For the string "computer", work out how many lines of the data contain it and give that number with nothing added.

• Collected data
--

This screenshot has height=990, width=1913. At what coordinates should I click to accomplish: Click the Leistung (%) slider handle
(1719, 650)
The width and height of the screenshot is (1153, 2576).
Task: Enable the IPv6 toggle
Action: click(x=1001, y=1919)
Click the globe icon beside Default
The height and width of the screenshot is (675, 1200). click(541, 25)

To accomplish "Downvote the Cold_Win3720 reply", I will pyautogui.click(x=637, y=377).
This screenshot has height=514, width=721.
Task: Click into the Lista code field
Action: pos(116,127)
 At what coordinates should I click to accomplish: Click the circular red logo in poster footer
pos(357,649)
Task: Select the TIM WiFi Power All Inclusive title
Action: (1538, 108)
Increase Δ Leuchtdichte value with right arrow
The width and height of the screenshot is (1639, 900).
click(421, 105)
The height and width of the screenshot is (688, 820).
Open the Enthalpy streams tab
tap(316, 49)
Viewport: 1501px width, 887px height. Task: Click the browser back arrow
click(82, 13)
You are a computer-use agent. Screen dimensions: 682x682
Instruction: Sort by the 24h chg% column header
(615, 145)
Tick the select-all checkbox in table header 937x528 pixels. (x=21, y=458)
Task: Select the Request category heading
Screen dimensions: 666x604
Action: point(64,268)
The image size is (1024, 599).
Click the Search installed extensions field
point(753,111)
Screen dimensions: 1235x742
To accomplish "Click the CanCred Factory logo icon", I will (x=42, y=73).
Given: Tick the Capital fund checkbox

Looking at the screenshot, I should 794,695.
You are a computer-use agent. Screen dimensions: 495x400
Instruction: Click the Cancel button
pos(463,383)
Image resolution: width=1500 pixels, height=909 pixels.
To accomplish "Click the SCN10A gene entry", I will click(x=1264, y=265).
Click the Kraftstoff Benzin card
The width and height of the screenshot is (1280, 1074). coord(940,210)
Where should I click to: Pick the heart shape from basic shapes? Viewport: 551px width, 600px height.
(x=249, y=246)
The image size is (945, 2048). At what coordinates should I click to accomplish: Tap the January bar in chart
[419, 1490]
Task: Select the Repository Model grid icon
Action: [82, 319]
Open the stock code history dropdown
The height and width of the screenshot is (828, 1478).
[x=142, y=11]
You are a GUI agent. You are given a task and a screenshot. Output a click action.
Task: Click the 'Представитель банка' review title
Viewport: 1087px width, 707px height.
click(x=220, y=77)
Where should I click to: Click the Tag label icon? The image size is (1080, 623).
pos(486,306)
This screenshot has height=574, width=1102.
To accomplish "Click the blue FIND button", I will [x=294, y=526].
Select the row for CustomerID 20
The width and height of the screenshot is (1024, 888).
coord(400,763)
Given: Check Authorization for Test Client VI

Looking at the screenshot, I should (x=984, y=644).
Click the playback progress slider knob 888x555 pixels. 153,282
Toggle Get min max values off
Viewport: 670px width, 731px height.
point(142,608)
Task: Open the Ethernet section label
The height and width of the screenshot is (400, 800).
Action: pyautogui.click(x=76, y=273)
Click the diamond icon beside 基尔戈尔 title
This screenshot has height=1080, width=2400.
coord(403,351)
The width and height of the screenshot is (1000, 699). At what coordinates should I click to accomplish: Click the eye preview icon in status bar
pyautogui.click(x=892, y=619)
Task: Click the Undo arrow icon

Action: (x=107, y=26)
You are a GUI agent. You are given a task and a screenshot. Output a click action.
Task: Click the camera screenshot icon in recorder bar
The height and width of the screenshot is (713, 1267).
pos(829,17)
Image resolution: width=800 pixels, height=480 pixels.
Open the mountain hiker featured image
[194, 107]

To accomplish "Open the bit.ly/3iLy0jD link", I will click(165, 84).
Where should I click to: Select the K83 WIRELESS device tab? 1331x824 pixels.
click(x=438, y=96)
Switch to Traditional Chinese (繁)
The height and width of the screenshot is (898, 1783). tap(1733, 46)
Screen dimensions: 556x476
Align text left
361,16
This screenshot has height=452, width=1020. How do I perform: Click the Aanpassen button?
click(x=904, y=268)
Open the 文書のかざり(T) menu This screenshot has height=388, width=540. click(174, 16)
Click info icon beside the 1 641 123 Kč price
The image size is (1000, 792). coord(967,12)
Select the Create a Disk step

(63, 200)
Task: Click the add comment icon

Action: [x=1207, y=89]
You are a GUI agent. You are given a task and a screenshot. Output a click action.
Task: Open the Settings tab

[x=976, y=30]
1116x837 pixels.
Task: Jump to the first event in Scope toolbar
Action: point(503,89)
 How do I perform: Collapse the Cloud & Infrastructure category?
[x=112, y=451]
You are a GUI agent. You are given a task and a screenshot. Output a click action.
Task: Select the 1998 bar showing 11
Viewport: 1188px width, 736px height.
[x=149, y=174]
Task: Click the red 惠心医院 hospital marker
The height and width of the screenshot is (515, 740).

--

• Output for this exercise
2